EXERCISE BRIEF:
Rewrite the records from the line with "Click the Everton" to the line with "(x=33, y=159)", changing "screenshot" to "image" and leaving everything else as it is.

----- TASK INPUT

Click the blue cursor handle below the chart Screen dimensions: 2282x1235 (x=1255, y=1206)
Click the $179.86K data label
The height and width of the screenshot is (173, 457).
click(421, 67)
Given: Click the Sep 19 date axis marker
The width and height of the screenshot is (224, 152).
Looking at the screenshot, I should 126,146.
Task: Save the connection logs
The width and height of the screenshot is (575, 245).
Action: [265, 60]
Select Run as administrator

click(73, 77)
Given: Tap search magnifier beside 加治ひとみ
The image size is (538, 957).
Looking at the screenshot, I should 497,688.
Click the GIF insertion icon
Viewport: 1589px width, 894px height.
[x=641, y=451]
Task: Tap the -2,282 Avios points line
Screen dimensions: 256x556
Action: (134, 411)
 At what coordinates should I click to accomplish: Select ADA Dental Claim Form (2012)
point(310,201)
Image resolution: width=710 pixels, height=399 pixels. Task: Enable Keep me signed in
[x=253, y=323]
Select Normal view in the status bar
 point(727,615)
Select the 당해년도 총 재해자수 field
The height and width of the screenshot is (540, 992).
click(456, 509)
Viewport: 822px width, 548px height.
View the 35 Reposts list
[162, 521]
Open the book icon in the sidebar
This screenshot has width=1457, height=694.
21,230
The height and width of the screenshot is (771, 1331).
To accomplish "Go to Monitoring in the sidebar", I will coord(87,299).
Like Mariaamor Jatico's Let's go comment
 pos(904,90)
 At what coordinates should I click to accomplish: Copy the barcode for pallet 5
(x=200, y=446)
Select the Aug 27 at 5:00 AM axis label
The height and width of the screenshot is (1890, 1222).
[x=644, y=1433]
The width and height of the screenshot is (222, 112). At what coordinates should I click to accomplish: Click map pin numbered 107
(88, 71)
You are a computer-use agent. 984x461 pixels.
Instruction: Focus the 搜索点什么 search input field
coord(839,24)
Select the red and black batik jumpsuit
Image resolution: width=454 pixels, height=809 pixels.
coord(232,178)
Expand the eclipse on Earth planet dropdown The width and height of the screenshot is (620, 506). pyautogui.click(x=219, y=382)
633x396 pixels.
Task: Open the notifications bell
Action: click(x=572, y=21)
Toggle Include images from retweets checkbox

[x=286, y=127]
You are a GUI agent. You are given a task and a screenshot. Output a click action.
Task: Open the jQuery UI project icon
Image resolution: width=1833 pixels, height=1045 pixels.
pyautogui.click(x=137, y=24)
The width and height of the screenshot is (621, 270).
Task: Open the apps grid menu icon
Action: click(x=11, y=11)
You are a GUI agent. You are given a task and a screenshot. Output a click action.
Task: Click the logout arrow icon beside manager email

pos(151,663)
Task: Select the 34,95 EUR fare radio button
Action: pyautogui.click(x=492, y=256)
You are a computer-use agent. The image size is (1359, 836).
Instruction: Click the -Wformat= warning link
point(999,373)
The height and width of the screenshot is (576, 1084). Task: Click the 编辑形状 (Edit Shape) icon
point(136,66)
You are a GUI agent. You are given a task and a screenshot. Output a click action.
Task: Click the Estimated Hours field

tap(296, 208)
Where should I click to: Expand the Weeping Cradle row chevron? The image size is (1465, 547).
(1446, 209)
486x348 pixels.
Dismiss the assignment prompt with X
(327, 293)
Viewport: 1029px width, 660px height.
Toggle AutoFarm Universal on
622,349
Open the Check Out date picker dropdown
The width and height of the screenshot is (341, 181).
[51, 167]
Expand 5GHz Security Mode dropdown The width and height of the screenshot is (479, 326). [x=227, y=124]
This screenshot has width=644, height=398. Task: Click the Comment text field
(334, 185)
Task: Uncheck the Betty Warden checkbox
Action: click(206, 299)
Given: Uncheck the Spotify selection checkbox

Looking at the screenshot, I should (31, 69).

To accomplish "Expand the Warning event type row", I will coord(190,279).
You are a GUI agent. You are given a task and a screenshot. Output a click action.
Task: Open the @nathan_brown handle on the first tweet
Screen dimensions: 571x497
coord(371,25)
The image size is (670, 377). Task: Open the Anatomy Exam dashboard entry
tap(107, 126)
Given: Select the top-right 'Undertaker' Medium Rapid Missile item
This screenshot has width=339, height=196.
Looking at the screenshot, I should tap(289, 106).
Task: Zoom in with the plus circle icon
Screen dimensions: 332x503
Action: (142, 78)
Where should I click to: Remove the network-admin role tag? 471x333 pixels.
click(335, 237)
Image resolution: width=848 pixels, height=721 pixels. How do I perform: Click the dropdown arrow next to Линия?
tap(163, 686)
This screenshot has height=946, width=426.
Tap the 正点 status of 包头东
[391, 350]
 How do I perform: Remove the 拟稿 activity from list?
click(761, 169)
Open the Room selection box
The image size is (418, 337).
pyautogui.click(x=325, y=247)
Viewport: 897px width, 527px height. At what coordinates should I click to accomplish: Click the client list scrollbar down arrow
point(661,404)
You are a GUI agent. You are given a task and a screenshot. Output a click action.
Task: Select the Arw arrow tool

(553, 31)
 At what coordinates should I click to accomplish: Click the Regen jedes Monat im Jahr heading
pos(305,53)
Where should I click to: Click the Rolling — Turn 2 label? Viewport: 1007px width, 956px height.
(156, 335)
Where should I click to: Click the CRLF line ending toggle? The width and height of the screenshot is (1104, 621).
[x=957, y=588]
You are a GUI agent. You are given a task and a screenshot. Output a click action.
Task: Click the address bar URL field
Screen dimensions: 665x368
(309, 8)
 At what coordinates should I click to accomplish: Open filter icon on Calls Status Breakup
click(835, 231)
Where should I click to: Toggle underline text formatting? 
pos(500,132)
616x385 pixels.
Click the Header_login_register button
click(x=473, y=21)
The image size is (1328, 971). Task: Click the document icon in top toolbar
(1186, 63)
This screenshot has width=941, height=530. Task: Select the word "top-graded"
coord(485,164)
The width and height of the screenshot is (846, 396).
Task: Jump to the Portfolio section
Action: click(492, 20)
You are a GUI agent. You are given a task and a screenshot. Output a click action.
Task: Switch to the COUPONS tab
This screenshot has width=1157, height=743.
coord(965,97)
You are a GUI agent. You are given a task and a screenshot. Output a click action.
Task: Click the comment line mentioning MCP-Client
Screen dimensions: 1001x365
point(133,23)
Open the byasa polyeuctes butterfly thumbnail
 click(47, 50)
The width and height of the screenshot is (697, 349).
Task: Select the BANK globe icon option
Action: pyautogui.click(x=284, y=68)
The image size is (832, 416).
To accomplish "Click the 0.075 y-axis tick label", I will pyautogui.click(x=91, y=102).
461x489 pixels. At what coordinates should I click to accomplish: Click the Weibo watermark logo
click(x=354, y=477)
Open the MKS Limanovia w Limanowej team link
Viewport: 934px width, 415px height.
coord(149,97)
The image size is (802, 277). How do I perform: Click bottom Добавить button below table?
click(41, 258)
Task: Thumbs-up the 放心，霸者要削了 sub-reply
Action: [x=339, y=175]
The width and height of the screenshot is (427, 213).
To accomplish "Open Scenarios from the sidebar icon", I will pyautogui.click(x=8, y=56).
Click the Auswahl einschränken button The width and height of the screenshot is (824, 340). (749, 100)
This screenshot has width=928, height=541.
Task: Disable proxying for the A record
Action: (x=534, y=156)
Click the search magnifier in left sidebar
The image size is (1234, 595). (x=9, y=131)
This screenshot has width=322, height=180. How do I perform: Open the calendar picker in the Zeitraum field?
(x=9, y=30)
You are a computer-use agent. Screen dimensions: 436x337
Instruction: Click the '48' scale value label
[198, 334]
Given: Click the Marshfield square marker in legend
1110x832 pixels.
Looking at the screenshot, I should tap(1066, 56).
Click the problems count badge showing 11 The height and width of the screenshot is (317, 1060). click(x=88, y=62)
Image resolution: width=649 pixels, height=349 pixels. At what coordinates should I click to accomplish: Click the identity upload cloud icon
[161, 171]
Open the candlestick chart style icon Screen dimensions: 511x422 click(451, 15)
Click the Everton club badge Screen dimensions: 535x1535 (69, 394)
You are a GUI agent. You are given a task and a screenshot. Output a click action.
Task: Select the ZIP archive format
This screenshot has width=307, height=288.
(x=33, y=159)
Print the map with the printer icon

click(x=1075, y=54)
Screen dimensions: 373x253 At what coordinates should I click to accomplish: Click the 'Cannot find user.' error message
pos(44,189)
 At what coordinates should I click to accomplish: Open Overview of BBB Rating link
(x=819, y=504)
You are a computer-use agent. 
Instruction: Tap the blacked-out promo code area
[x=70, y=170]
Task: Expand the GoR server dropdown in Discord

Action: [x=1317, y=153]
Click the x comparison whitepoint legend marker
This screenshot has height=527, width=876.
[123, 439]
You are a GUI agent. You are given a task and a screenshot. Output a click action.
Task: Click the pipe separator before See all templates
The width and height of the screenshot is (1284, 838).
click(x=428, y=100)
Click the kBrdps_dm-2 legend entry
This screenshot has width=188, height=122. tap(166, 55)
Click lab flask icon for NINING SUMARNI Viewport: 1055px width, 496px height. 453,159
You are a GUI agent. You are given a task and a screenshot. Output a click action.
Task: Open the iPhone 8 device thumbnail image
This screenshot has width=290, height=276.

----------

THE RESPONSE:
Click the Everton club badge Screen dimensions: 535x1535 (69, 394)
You are a GUI agent. You are given a task and a image. Output a click action.
Task: Select the ZIP archive format
This image has width=307, height=288.
(x=33, y=159)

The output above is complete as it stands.